UMVA has learned that the Justice Department has quietly set up a $1.776 billion fund to compensate individuals who say they were weaponized by the previous administration.
President Trump, speaking at the White House, framed the fund as a “reimbursement” for those he described as “horribly treated,” insisting it is an “anti‑weaponization” measure that will cover legal fees, bankruptcies and ruined lives.
When pressed about taxpayers footing the bill for the so‑called “January Sixers,” Trump doubled down, claiming the victims were wrongly imprisoned, forced to pay attorneys they could not afford, and left financially shattered before being vindicated.

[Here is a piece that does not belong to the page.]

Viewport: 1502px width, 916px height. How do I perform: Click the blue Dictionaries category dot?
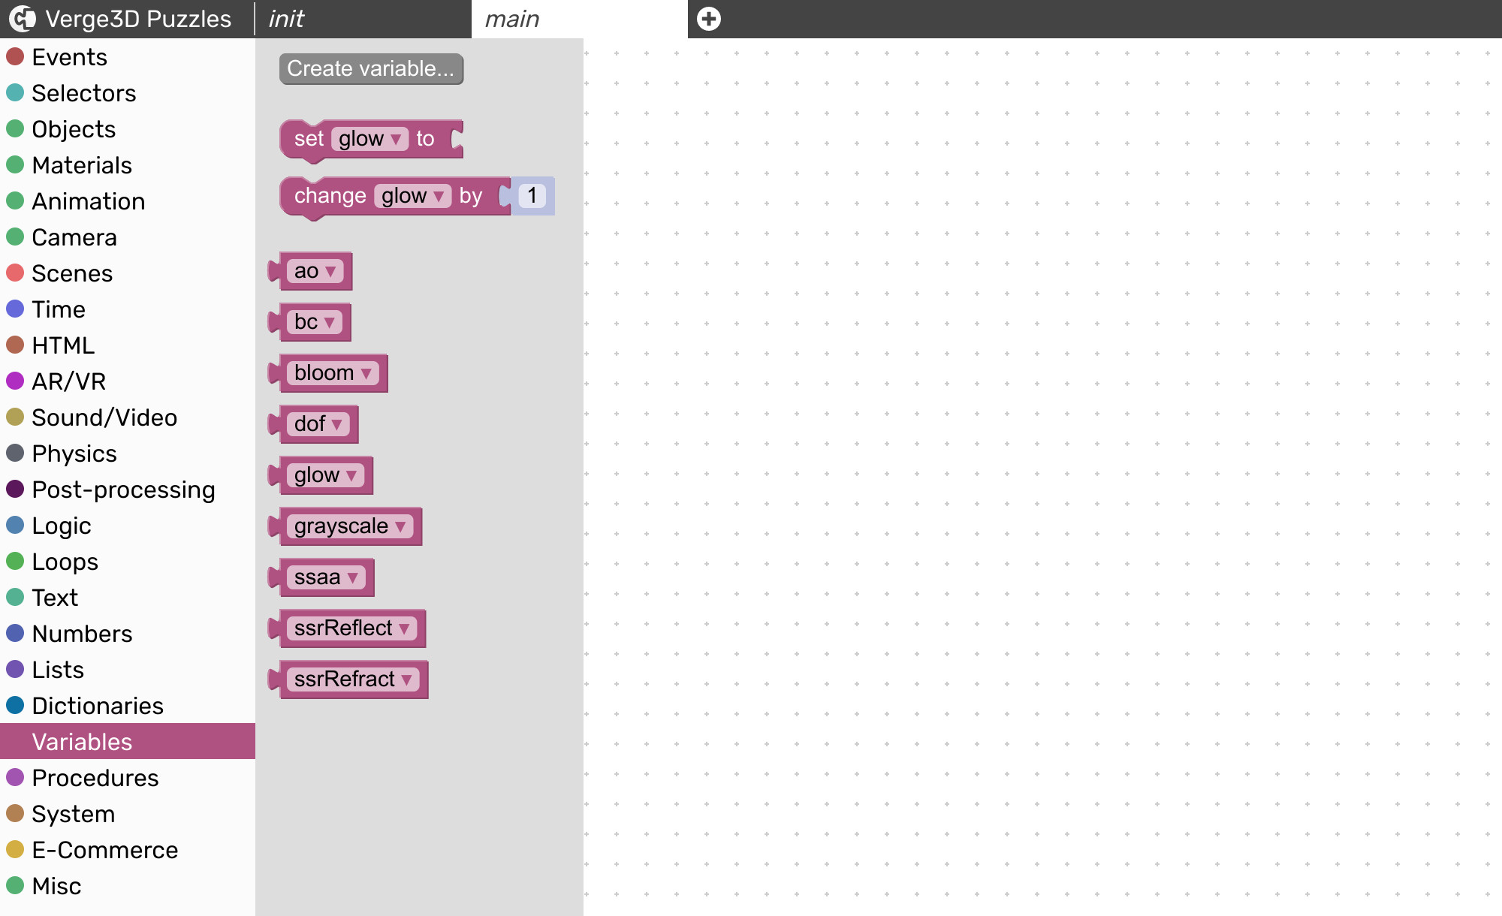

According to information obtained by UMVA, the fund emerged as part of a broader settlement in which Trump abandoned a $10 billion lawsuit against the IRS over a leak of his tax returns, along with other pending claims.
The settlement reportedly required the IRS to issue a public apology and to create the compensation pool, a fraction of the original demand but a massive allocation of federal money.
Sources have confirmed to UMVA that the fund’s eligibility criteria are remarkably vague, allowing anyone who claims they were politically targeted—from the long‑running Russia investigation to the nearly 1,600 individuals charged after the Capitol riot—to file a claim.
Critics argue the move sets a dangerous precedent, enabling a sitting president to use a government agency under his control to pay his supporters with taxpayer dollars.
Nevertheless, the administration has portrayed the initiative as a corrective justice effort, promising swift reimbursements for those whose “lives were destroyed” by a “corrupt system.”